When I first started using Snapchat, I had that same feeling as I did with Twitter. Here were people like Macklemore, Mark Suster, and Bob Saget posting videos, and I could watch them, unfiltered. How cool! But, posting to Snapchat had echoes of Twitter’s troubles: it’s tough to figure out how to post to Snapchat, conversations between people are difficult, and social return is low. Most people I know are not on the service. My posts get seen by 4 or 5 people, at most.

Recently, Instagram unabashedly copied Snapchat stories. I was surprised to see about a dozen friends had already posted to Instagram Stories. I tried it out, and found it simpler to use than Snapchat. And, in 18 hours, my first Instagram story had 10 times as many views as my most popular Snapchat story.

At this point, I’m questioning whether I’ll continue to post to Snapchat. Why post there when all of my friends and family are on Instagram (or, by extension, Facebook)? And here’s where Facebook’s advantage shines through: Facebook has the most complete social graph and is able to bootstrap any new feature or service they build or buy with it. The network effect is strong, and draws people in.

Snapchat’s Twitter lesson

Snapchat’s Twitter lesson is this: one-to-many broadcasts from famous people with millions of followers is great, and will get you far. But, at some point, you’re going to want everyone to post and consume to have a vibrant, growing social service.
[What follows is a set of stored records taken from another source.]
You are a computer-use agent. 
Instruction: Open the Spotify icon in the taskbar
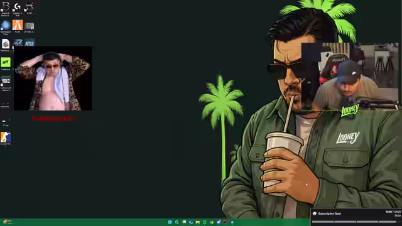point(205,222)
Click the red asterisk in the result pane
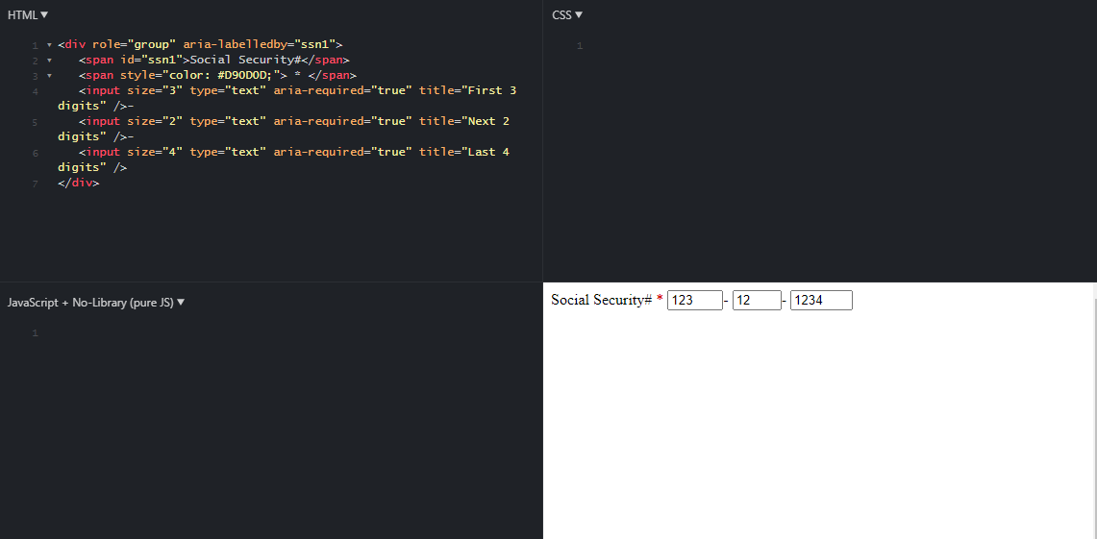Screen dimensions: 1097x539 coord(660,300)
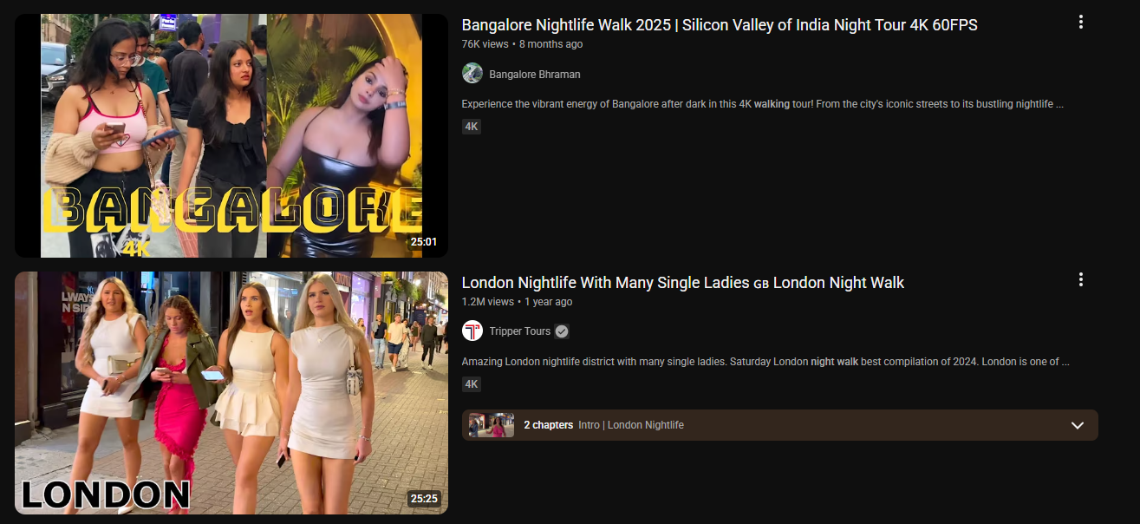This screenshot has height=524, width=1140.
Task: Play the Bangalore 4K video thumbnail
Action: pos(231,135)
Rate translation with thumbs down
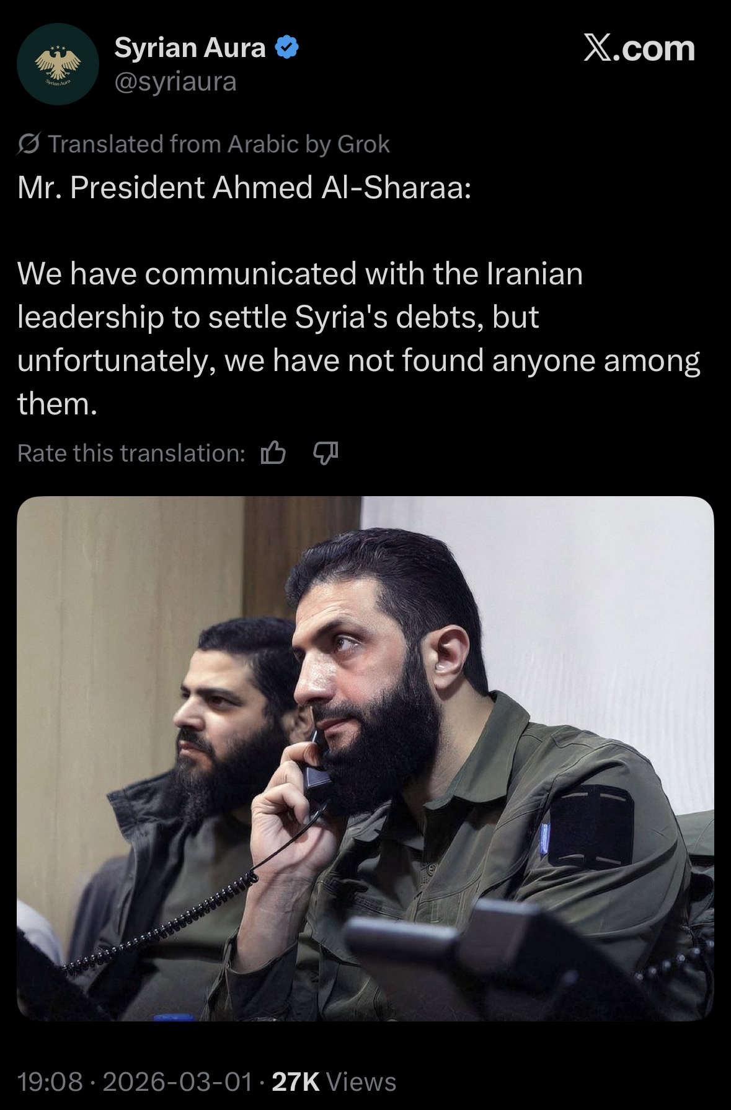This screenshot has width=731, height=1110. pyautogui.click(x=326, y=453)
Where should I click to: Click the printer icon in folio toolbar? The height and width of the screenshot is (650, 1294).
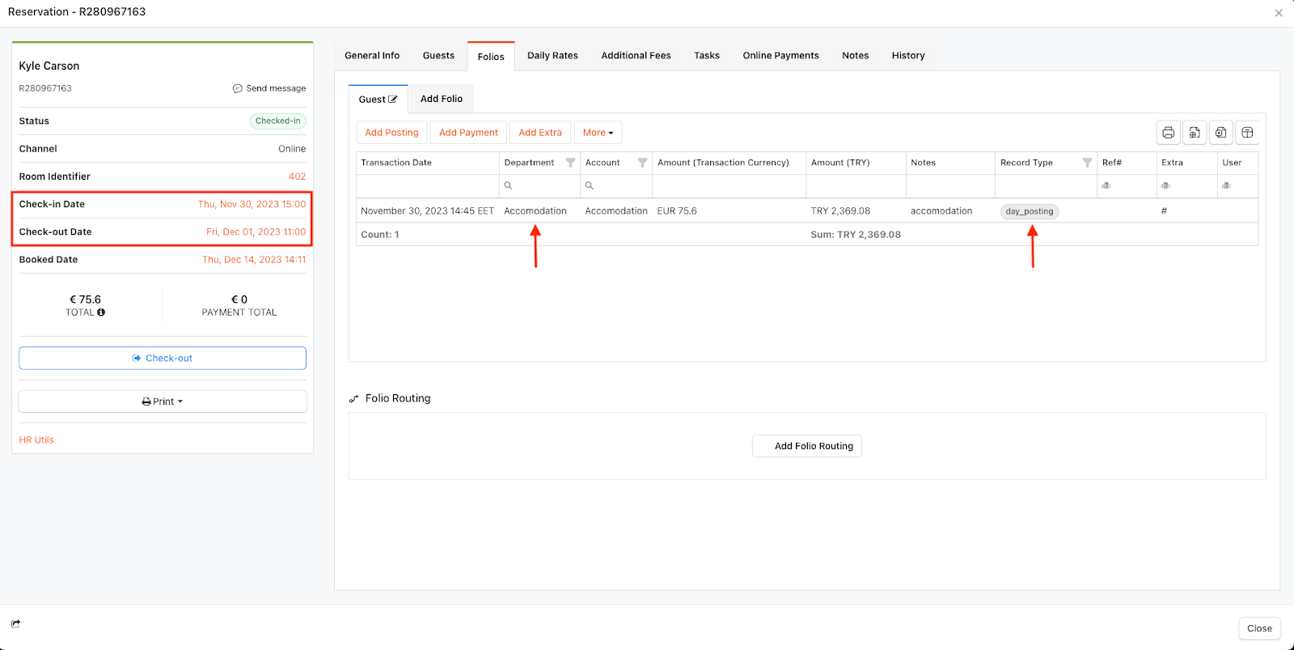(x=1168, y=133)
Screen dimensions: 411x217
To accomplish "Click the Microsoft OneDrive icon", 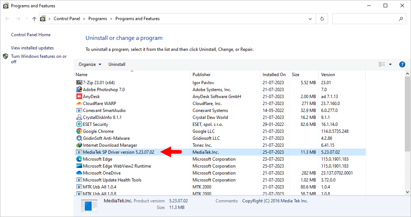I will click(x=79, y=173).

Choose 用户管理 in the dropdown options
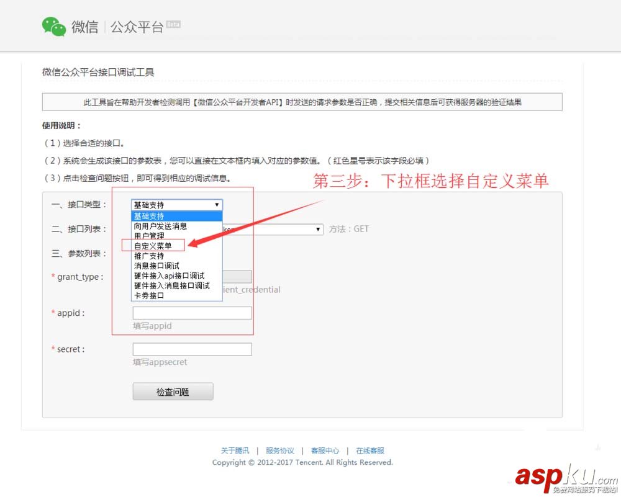[x=148, y=236]
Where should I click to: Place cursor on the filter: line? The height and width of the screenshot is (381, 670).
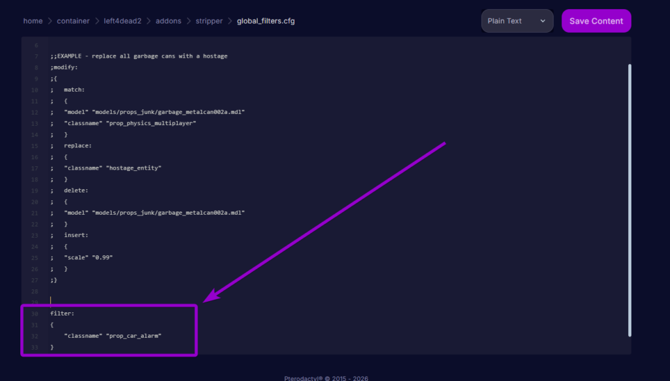(62, 313)
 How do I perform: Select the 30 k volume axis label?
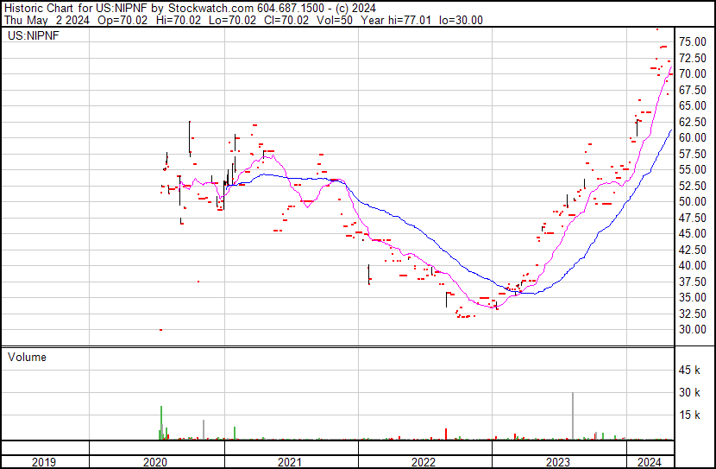(692, 393)
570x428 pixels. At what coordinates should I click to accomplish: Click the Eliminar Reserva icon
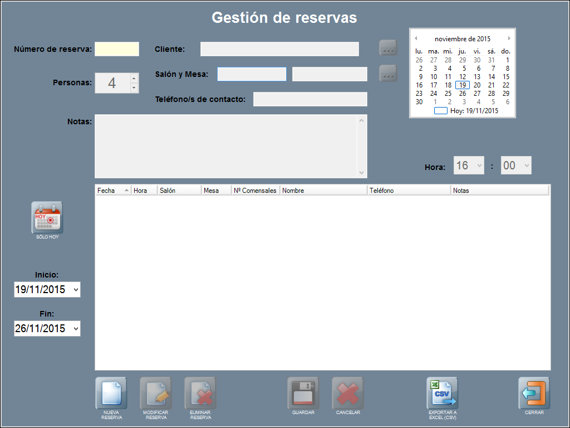point(200,393)
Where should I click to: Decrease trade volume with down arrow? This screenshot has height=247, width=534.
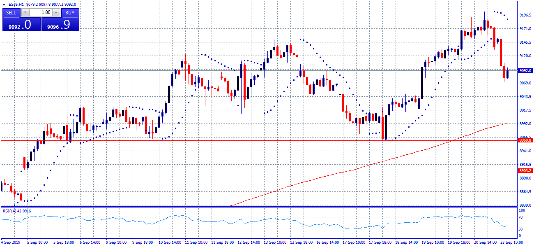click(24, 12)
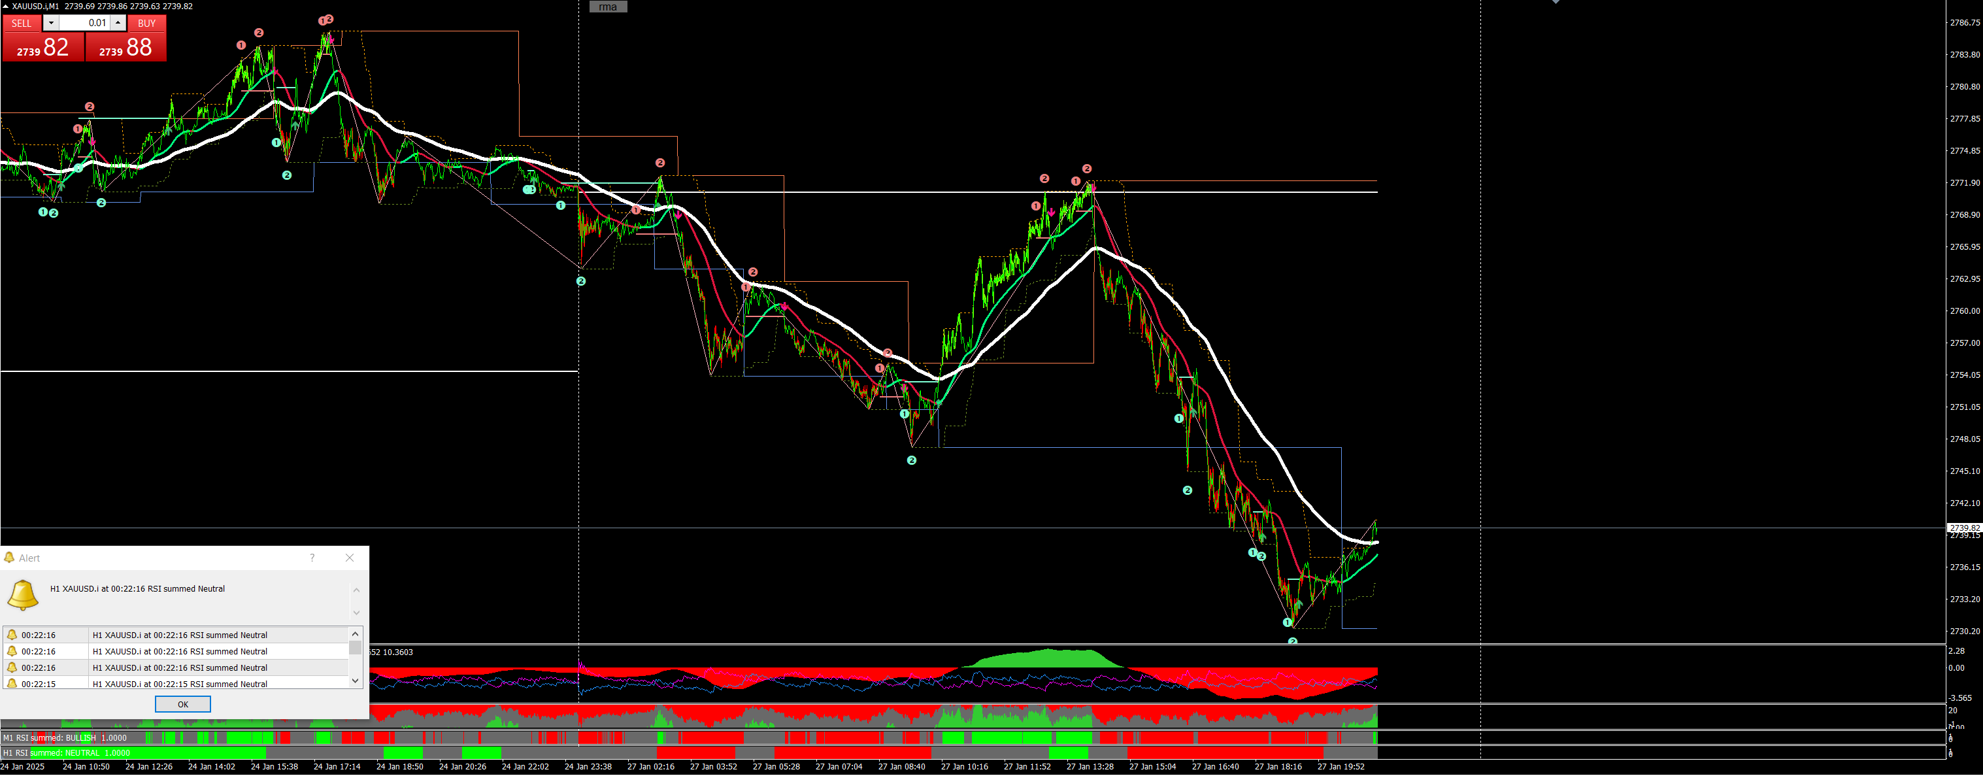Increase lot size with up arrow
This screenshot has height=776, width=1983.
pyautogui.click(x=118, y=23)
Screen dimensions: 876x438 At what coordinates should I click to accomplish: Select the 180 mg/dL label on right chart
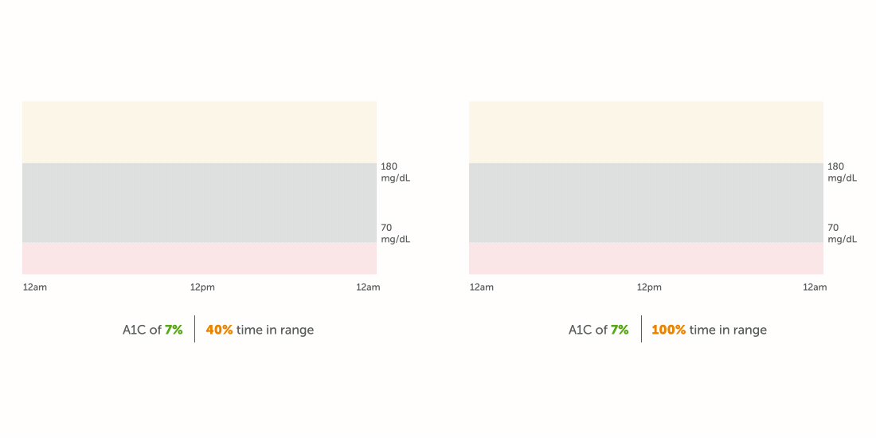click(x=842, y=172)
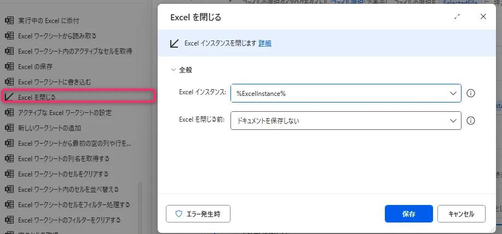Click the info icon beside Excel インスタンス field

[470, 93]
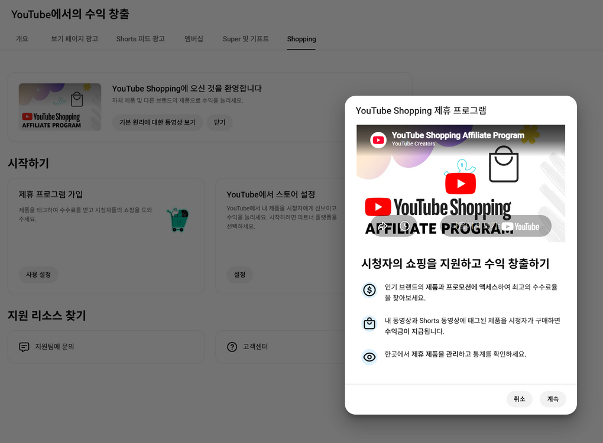Click the eye icon next to affiliate statistics text
603x443 pixels.
pos(369,357)
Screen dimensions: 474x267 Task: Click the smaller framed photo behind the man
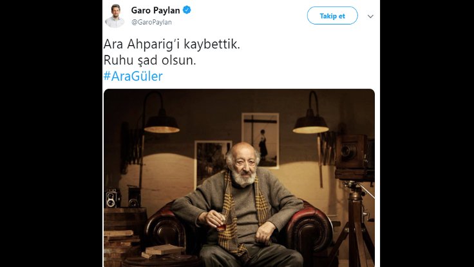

And to do that, you need to make it easy for users to find those they know and to post very easily. Right now, Snapchat is not that place.

For Snapchat to scale, it will need to heed Twitter’s hard lessons, invent new ways to differentiate, or suffer a usage plateau. There’s only so many videos of Bob Saget telling puns one can stomach.


Want to predict the future? Think 100x.

My first computer was a Tandy 1400FD. It had an 8MHz processor (which you could slow down to 4.77MHz for those games that were synchronized to the processor). It had two floppy drives, 768KB of RAM, and no hard drive. It had a CGA monitor. The first modem I purchased for it was 1200 baud.

My smartphone is an iPhone 6. It has a 1.4GHz processor, 64GB of storage, and 1GB of RAM. It has a high-quality, multi-color screen. It has a host of other technologies like WiFi, Bluetooth, NFC, LTE, and sensors galore. It can download and upload data at speeds measured in tens of megabits.

When you compare these two computers, you see that their processor speed, storage, memory, and bandwidth are all at least 100 times (100x) different. And, my smartphone can also do about 100x the things my Tandy could do.

At the time I was using my Tandy, I don’t think I ever envisioned something like an iPhone 6 (though I did envision having a Tricorder). However, I could have predicted parts of the experience of using an iPhone 6 if I had asked myself, “What happens if all of these things in my computer became 100x faster, smaller, cheaper, or better?”

If you want to predict the future of technology, imagine what will happen if something in today’s technology gets faster, smaller, cheaper, or better, by a lot. For example:

  • What if everyone had bandwidth measured in the terabits, anywhere they went?
  • What if computers were as small as a grain of salt?
  • What if everyone had exabytes of storage, both locally and in the cloud?
  • What if you could put dozens of touch screens around your house, car, and workplace, for the same cost as one inexpensive tablet today?
  • What if every light, appliance, wall, floor, and piece of furniture in your home had an Internet-connected computer within it?
  • What if your devices understood not only your speech as well as a person, but could anticipate your thoughts by analyzing your brain waves?

Of course, not all of these things will happen at the same rate, if ever. And speed, size, cost, and quality are not the only factors that drive new technology. Yet, imagining 100x improvements are a good thought exercise if you are trying to look ahead beyond two or three years.